The situation is so sad, rest in peace George Floyd.
And it seems it happens too often.
They offed 10 in the last two months.
An aunt, Atatiana Jefferson, we learned her name after shot in her home playin’ video games in front of her nephew who had to watch his loved one killed by someone he thought were the good guys.
I try to imagine how an EMT asleep in her home shot after shocked a no-knock warrant warranted police to force entry in her home in the middle of the night,
I fight to find the logic in justification of the situation.

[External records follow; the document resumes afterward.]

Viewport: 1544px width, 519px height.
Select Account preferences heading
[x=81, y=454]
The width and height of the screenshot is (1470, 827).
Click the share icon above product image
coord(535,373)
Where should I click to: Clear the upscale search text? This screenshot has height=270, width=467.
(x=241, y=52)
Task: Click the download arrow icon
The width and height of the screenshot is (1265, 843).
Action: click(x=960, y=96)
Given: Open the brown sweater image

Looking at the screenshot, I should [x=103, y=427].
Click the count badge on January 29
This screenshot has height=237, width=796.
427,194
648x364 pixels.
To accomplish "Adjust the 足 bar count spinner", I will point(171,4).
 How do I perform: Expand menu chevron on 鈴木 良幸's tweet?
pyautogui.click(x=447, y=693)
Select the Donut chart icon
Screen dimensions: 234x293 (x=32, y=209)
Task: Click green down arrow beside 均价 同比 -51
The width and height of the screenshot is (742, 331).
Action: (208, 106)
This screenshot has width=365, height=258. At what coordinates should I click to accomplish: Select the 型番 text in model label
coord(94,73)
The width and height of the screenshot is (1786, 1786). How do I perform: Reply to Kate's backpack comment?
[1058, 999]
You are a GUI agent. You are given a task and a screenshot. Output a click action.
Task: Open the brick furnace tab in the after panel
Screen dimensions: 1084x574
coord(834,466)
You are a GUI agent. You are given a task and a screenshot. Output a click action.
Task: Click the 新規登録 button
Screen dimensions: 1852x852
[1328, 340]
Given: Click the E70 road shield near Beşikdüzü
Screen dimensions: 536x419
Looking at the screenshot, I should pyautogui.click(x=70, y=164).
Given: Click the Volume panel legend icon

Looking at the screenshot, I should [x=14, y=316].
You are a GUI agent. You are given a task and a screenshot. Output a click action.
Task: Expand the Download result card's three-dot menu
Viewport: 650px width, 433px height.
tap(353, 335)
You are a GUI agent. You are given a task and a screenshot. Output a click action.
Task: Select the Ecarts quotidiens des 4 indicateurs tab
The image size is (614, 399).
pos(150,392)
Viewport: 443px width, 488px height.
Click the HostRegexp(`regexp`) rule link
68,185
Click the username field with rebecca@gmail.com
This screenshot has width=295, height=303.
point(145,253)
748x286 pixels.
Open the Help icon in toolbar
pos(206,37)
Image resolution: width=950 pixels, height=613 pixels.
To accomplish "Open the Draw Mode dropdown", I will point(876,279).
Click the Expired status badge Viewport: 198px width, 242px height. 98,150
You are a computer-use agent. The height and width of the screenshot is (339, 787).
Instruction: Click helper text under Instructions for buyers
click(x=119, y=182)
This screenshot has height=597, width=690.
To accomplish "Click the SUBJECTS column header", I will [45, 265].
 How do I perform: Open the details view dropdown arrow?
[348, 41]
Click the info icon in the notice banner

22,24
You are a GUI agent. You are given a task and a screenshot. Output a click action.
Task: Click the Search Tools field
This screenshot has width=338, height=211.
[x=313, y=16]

Breonna Taylor, gone to soon.
It’s messed up we live in a society where in so many cases like Kalief Browder were treated guilty until proven innocent.
With no evidence even evident somehow we’re still prime suspect.
The system is backwards and broken,
And I’m not joking or jivin’ when I say simply for ridin’ with an improper signal can give off a signal for a cop,
To hold you for an hourlong traffic stop.
Enough is enough when I saw my sister body-slammed in handcuffs,
And yes, I can attest with Sandra Bland's family,
That that was such an unnecessary tragedy.
But you see,
But you see, when in broad daylight for a broken taillight a brother named Walter Scott can be shot in the back on video with evidence planted.
Should finally show what we perceived as straight is actually slanted,
And as crooked as some of these politicians.
And through repetition time and time again,
We’re losing our Black men to the pen not for the offense,
But at the hands of a great conviction rate.
Prosecutor turns persecutor,
If you don't have enough money for bond then you are merely a pawn in this game when we are the weakest pieces.
You see Black lives mattering started tiptoeing on that fine line around the time they introduced court fines and minimum sentencing guidelines.
And how is it that the time we get is always what we deserve?
But the same predicament, different pigment, gets them off with time served is just not fair.
But you see fairness,
Fairness took its last breath asking for reprieve using the words “I can't breathe,” by George Floyd or Eric Garner,
Another brother whose only crime was selling short Newports, no weapon.
Mike Brown gunned down.
Trayvon Martin and Tamir Rice,
Whatever they did, they were still some kids who deserve to live,
If Black lives mattered,
Then why are our hearts being shattered as our ashes are being scattered into the winds of injustice.
I want you to take a second and close your eye,
For real do it close your eyes.
Now imagine you've been confined to a 8-by-5 for the last 30 years of your life.
Now take a deep breath.
What if I told you your sentence was death for a crime you did not do.
Look up the story, it's really true.
Right here in Alabama, Anthony Ray Hinton could have been anyone of you.
And that’s as real as the man’s missed appeals for not copping to a plea deal,
If Black lives mattered.
If Black lives mattered then Laquan McDonald wouldn’t have received one less bullet in his body than he got the number of candles on his last birthday cake.
And as we lay in the wake of the Flint water tragedy,
These modern-day catastrophes from Freddie Gray back to the Jena 6,
It literally makes me sick to even know I have to pen this.
But let me ask you a question,
If Black lives matter then please tell me why our hearts are still being shattered as our ashes are still being scattered into the winds of injustice?